Re: [PATCH v2] mm: fix race between MADV_FREE reclaim and blkdev direct IO read

linux-mm.kvack.org archive mirror
 help / color / mirror / Atom feed

From: Minchan Kim <minchan@kernel.org>
To: John Hubbard <jhubbard@nvidia.com>
Cc: Yu Zhao <yuzhao@google.com>,
	Mauricio Faria de Oliveira <mfo@canonical.com>,
	Andrew Morton <akpm@linux-foundation.org>,
	linux-mm@kvack.org, linux-block@vger.kernel.org,
	Huang Ying <ying.huang@intel.com>,
	Miaohe Lin <linmiaohe@huawei.com>, Yang Shi <shy828301@gmail.com>
Subject: Re: [PATCH v2] mm: fix race between MADV_FREE reclaim and blkdev direct IO read
Date: Tue, 11 Jan 2022 12:20:13 -0800	[thread overview]
Message-ID: <Yd3mfROPwP72QPt3@google.com> (raw)
In-Reply-To: <e75c8f37-782f-f4d4-b197-8fda18090b42@nvidia.com>

On Tue, Jan 11, 2022 at 11:29:36AM -0800, John Hubbard wrote:
> On 1/11/22 10:54, Minchan Kim wrote:
> ...
> > Hi Yu,
> > 
> > I think you're correct. I think we don't like memory barrier
> > there in page_dup_rmap. Then, how about make gup_fast is aware
> > of FOLL_TOUCH?
> > 
> > FOLL_TOUCH means it's going to write something so the page
> 
> Actually, my understanding of FOLL_TOUCH is that it does *not* mean that
> data will be written to the page. That is what FOLL_WRITE is for.
> FOLL_TOUCH means: update the "accessed" metadata, without actually
> writing to the memory that the page represents.
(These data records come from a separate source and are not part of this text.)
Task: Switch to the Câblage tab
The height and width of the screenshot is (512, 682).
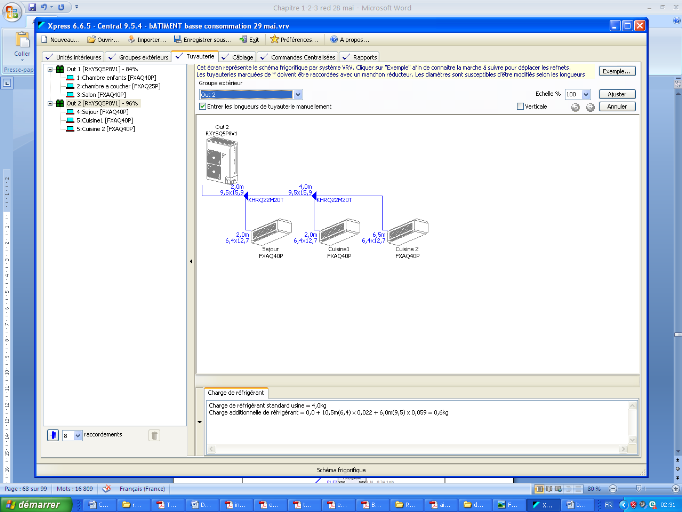Action: (241, 57)
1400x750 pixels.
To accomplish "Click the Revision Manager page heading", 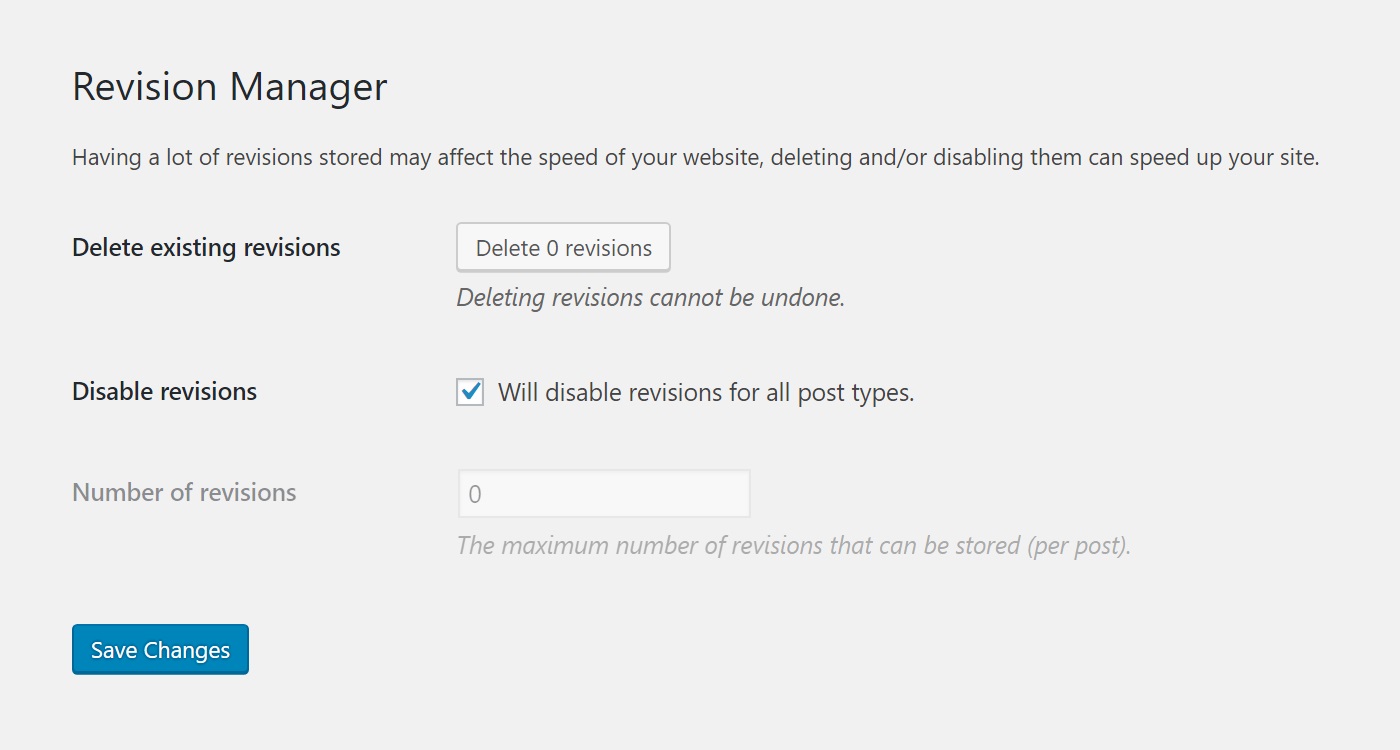I will [229, 87].
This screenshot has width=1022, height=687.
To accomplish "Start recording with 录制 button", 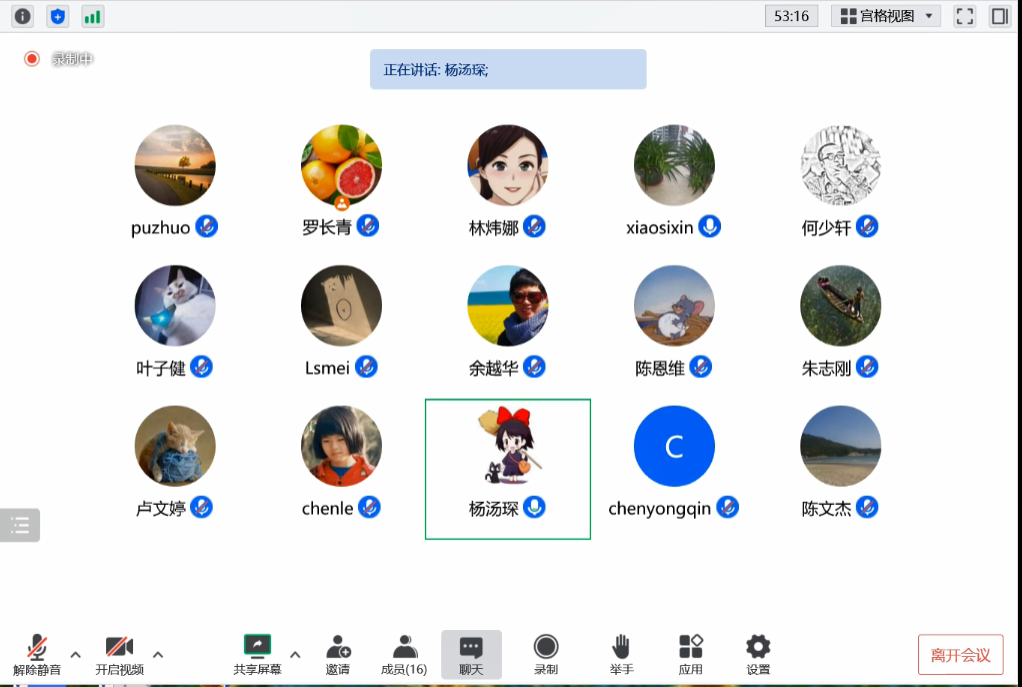I will coord(546,654).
Exactly. I should have mentioned the FOLL_TOUCH with FOLL_WRITE.
What I wanted to hit with FOLL_TOUCH was 

follow_page_pte:

        if (flags & FOLL_TOUCH) {
                if ((flags & FOLL_WRITE) &&
                    !pte_dirty(pte) && !PageDirty(page))
                        set_page_dirty(page);
                mark_page_accessed(page);
        }

> 
> 
> > should be dirty. Currently, get_user_pages works like that.
> > Howver, problem is get_user_pages_fast since it looks like
> > that lockless_pages_from_mm doesn't support FOLL_TOUCH.
> > 
> > So the idea is if param in internal_get_user_pages_fast
> > includes FOLL_TOUCH, gup_{pmd,pte}_range try to make the
> > page dirty under trylock_page(If the lock fails, it goes
> 
> Marking a page dirty solely because FOLL_TOUCH is specified would
> be an API-level mistake. That's why it isn't "supported". Or at least,
> that's how I'm reading things.
> 
> Hope that helps!
> 
> > slow path with __gup_longterm_unlocked and set_dirty_pages
> > for them).
> > 
> > This approach would solve other cases where map userspace
> > pages into kernel space and then write. Since the write
> > didn't go through with the process's page table, we will
> > lose the dirty bit in the page table of the process and
> > it turns out same problem. That's why I'd like to approach
> > this.
> > 
> > If it doesn't work, the other option to fix this specific
> > case is can't we make pages dirty in advance in DIO read-case?
> > 
> > When I look at DIO code, it's already doing in async case.
> > Could't we do the same thing for the other cases?
> > I guess the worst case we will see would be more page
> > writeback since the page becomes dirty unnecessary.
> 
> Marking pages dirty after pinning them is a pre-existing area of
> problems. See the long-running LWN articles about get_user_pages() [1].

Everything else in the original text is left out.